The battalion's task was now to protect the light railway that ran from Sheik Saad to the Shatt al Hai. Here they stayed well away from General Maud's campaign to advance to Baghdad and beyond, confining themselves to protecting the railway, collecting battlefield salvage, and having occasional brushes with Arab marauders. In April 1917 there was a move to Shaiba on the Euphrates, west of Basra, with many personnel moving to India to recover from sickness, or for periods of leave. Life was far from comfortable at Shaiba, with temperatures in July and August reaching a maximum of 124 degrees.
Bert's medal card reveals that he was sent home and demobilised on 12th December 1917, probably as a result of sickness and exhaustion. The 2nd/6th (the reserve battalion) were posted from India to Basra, Mesopotamia, in September 1917, landing there on 14th, and in fact remaining there for the rest of the war. Bert, obviously with a reduced medical grading and unfit for line duties, was as an alternative sent back to the UK for demobilization.
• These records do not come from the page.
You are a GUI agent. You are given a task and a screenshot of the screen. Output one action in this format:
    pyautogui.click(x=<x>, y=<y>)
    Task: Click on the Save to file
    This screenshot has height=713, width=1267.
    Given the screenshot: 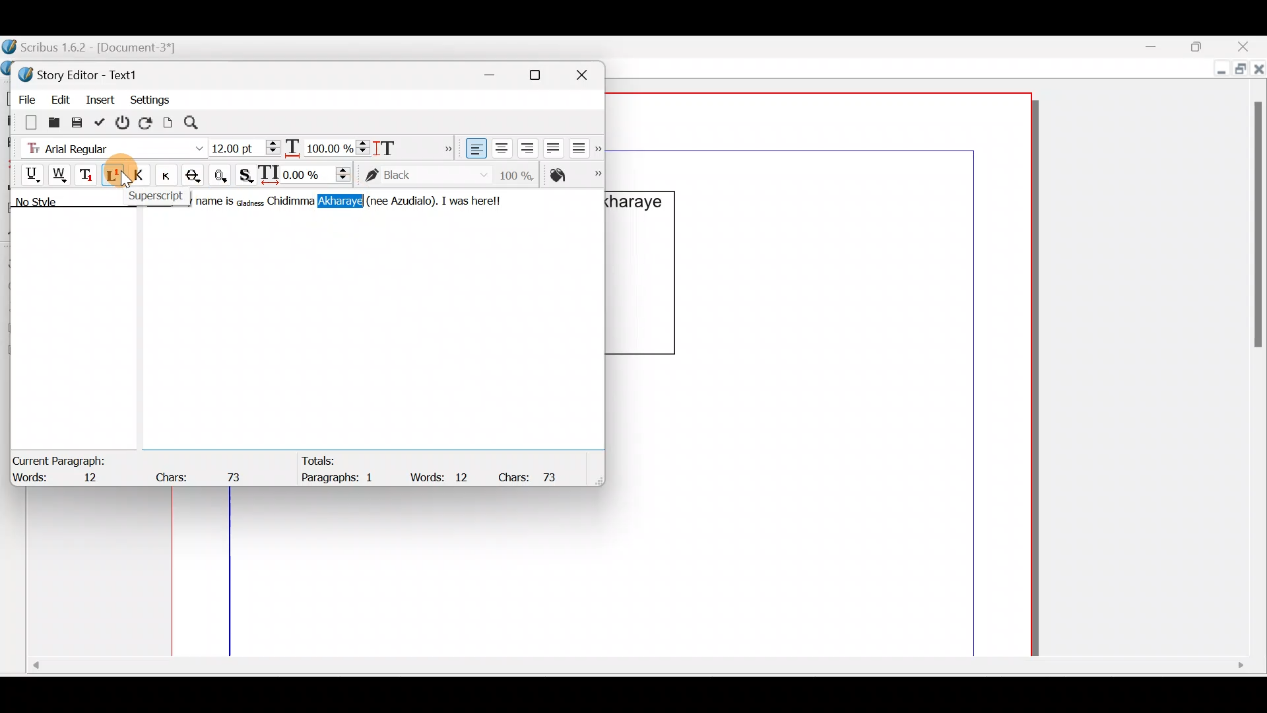 What is the action you would take?
    pyautogui.click(x=78, y=121)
We thank Rod Northcott for these photos of Albert W Mitchell. Besides the various photos of Bert in India, either convalescing or at least enjoying spells of leave, Harry sent photos home as well, to his own family and to Bert's sister, Alice. There are in addition photos taken after the war, Bert with his 2 sisters, Alice and Ethel, and one of Albert and his family. During the war, Alice became nursemaid to the children of Rev. Nesbitt at the Rectory, and a delightful snapshot shows a happy moment of her at the seaside with little Geoffrey Nesbitt.
We hope that in the future more information will come to light regarding Bert's story, and in particular the circumstances in which he was wounded and his later life in Winkleigh. There is no doubt that all his family, his relatives and indeed the whole village must have been very proud of him.